- Given task:
Reproduce each of the following rows verbatim, line by line.

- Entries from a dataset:

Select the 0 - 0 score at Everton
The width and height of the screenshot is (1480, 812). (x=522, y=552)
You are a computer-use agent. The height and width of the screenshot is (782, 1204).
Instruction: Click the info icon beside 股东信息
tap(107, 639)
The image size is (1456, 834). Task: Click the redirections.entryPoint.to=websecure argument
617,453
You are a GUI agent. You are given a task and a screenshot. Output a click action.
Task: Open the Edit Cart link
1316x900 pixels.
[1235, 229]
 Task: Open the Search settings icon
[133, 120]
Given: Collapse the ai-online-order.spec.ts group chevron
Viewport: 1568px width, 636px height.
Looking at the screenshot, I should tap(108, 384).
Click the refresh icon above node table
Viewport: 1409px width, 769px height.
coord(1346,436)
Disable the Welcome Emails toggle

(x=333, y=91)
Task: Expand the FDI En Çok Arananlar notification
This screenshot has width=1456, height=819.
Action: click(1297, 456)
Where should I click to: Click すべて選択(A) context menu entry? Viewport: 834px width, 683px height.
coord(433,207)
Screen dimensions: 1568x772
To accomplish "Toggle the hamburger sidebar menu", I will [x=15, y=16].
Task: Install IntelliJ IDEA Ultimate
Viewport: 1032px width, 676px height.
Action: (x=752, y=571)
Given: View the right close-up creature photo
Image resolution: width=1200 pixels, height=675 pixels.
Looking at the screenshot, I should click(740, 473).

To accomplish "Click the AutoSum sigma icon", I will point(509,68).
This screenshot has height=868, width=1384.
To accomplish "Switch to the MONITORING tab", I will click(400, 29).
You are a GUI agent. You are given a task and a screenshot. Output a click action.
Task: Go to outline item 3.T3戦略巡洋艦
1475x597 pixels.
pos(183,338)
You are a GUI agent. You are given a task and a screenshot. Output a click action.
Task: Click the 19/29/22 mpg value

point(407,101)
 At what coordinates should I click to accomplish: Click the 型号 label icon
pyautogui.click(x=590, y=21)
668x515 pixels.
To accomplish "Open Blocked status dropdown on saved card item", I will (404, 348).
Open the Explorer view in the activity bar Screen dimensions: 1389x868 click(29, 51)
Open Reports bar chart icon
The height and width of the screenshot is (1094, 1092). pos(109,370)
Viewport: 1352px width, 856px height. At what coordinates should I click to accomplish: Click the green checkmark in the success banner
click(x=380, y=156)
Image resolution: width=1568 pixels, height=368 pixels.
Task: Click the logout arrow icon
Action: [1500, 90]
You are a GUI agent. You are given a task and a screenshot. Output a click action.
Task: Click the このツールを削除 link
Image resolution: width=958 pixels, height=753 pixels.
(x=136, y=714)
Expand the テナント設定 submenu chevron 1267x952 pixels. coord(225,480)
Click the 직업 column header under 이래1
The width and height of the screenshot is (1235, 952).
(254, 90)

- Answer to the task:
Select the 0 - 0 score at Everton
The width and height of the screenshot is (1480, 812). (x=522, y=552)
You are a computer-use agent. The height and width of the screenshot is (782, 1204).
Instruction: Click the info icon beside 股东信息
tap(107, 639)
The image size is (1456, 834). Task: Click the redirections.entryPoint.to=websecure argument
617,453
You are a GUI agent. You are given a task and a screenshot. Output a click action.
Task: Open the Edit Cart link
1316x900 pixels.
[1235, 229]
 Task: Open the Search settings icon
[133, 120]
Given: Collapse the ai-online-order.spec.ts group chevron
Viewport: 1568px width, 636px height.
Looking at the screenshot, I should tap(108, 384).
Click the refresh icon above node table
Viewport: 1409px width, 769px height.
coord(1346,436)
Disable the Welcome Emails toggle

(x=333, y=91)
Task: Expand the FDI En Çok Arananlar notification
This screenshot has width=1456, height=819.
Action: click(1297, 456)
Where should I click to: Click すべて選択(A) context menu entry? Viewport: 834px width, 683px height.
coord(433,207)
Screen dimensions: 1568x772
To accomplish "Toggle the hamburger sidebar menu", I will [x=15, y=16].
Task: Install IntelliJ IDEA Ultimate
Viewport: 1032px width, 676px height.
Action: (x=752, y=571)
Given: View the right close-up creature photo
Image resolution: width=1200 pixels, height=675 pixels.
Looking at the screenshot, I should click(740, 473).

To accomplish "Click the AutoSum sigma icon", I will point(509,68).
This screenshot has height=868, width=1384.
To accomplish "Switch to the MONITORING tab", I will click(400, 29).
You are a GUI agent. You are given a task and a screenshot. Output a click action.
Task: Go to outline item 3.T3戦略巡洋艦
1475x597 pixels.
pos(183,338)
You are a GUI agent. You are given a task and a screenshot. Output a click action.
Task: Click the 19/29/22 mpg value

point(407,101)
 At what coordinates should I click to accomplish: Click the 型号 label icon
pyautogui.click(x=590, y=21)
668x515 pixels.
To accomplish "Open Blocked status dropdown on saved card item", I will (404, 348).
Open the Explorer view in the activity bar Screen dimensions: 1389x868 click(29, 51)
Open Reports bar chart icon
The height and width of the screenshot is (1094, 1092). pos(109,370)
Viewport: 1352px width, 856px height. At what coordinates should I click to accomplish: Click the green checkmark in the success banner
click(x=380, y=156)
Image resolution: width=1568 pixels, height=368 pixels.
Task: Click the logout arrow icon
Action: [1500, 90]
You are a GUI agent. You are given a task and a screenshot. Output a click action.
Task: Click the このツールを削除 link
Image resolution: width=958 pixels, height=753 pixels.
(x=136, y=714)
Expand the テナント設定 submenu chevron 1267x952 pixels. coord(225,480)
Click the 직업 column header under 이래1
The width and height of the screenshot is (1235, 952).
(254, 90)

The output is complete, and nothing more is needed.